(Michael Bay, USA, 2014)
Didn't finish it. Does that make it ineligible for review? Partly, I suppose; I'll offer, then, a part-review. My reasons for essaying Bay's latest megabuster were: I was tired and wanted something non-demanding to watch, and (more scrupulously) I wanted to see if my initial impression of him as a hack was correct. There is, of course, a small but not insignificant of, shall we say, Bay apologists, who would have you believe that the man's work is misunderstood, dismissed out of hand by a lazy critical culture that glosses over his skill at orchestrating rococo destruction. What the hell, I thought. Might as well give this one a try.

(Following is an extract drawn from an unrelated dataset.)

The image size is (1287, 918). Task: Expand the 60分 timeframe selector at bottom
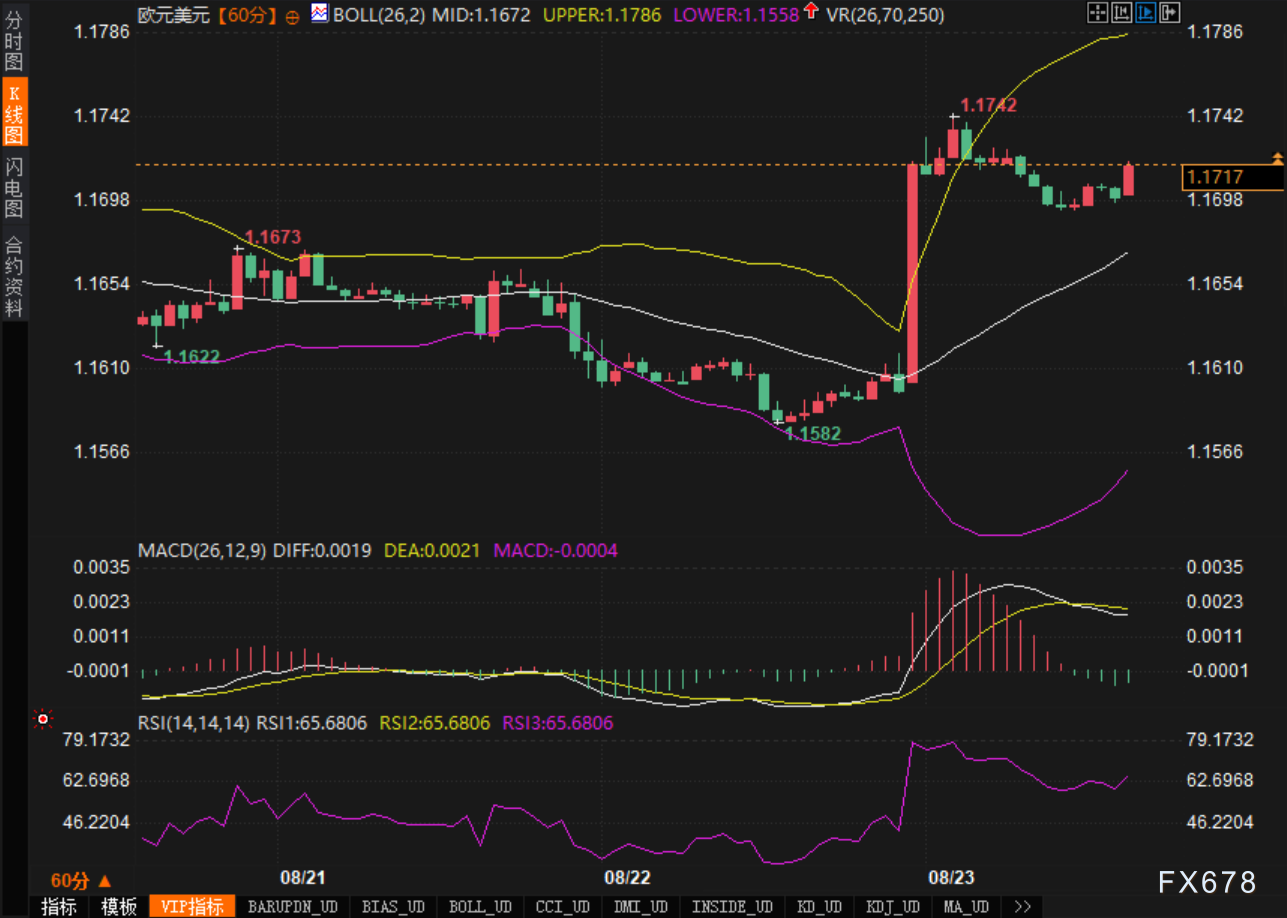tap(81, 881)
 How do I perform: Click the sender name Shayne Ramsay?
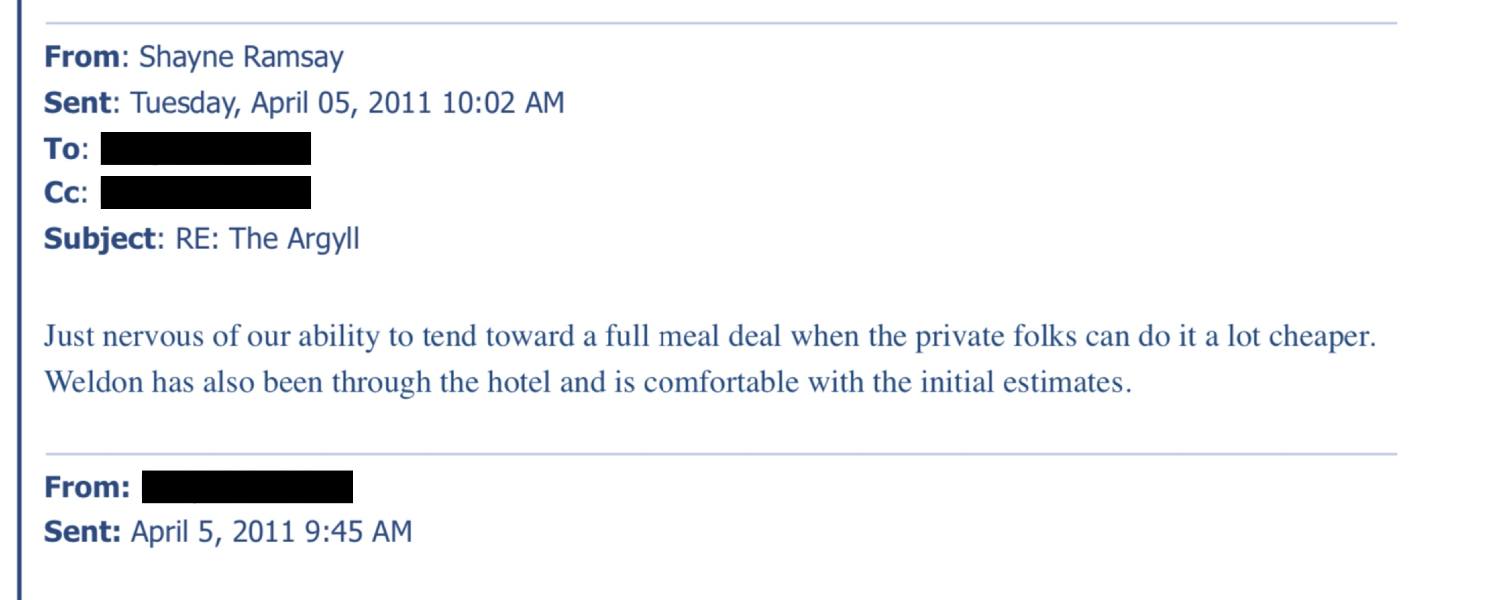click(241, 57)
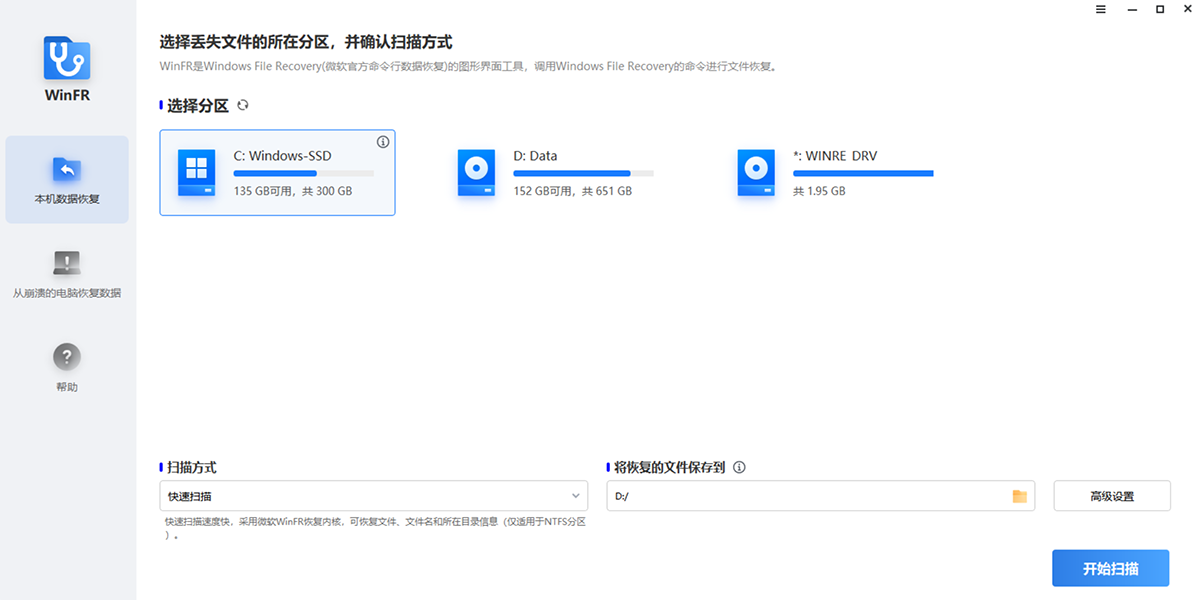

Watching the first third-or-so of the film confirmed my earlier judgement, and, hopefully, cured me of any future impulse to revisit this kind of work. Age of Extinction is trash, but there's a kernel of truth to the apologist stance: it is auteurist trash. Tempting as it may be to dismiss the whole thing as so much corporate cheese product, there's no missing Bay's greasy fingerprints: the saturated colors, "patriotic" overtones, painful attempts at humor, pyrotechnical excess. Does this in any way mitigate the overall shoddiness of the film? I can't see how. It's possible that Bay's sense of taste and style mesh perfectly with the Budweiser/Mountain Dew aesthetic his films so perfectly capture. If they do, all the more reason to blame the film's shittiness on the director. I can imagine Brad Bird doing something far superior, and about 100 times more intelligent, that would still make piles of money. Or, to name just another recent example, George Miller. There's room in the system, even one as shallow and cruddy as contemporary Hollywood, for big-scale, widely appealing entertainment. I don't blame the corporate overlords for this theme park tie-in of a movie. At the end of the day, it was Bay who signed off under the all the stupidity.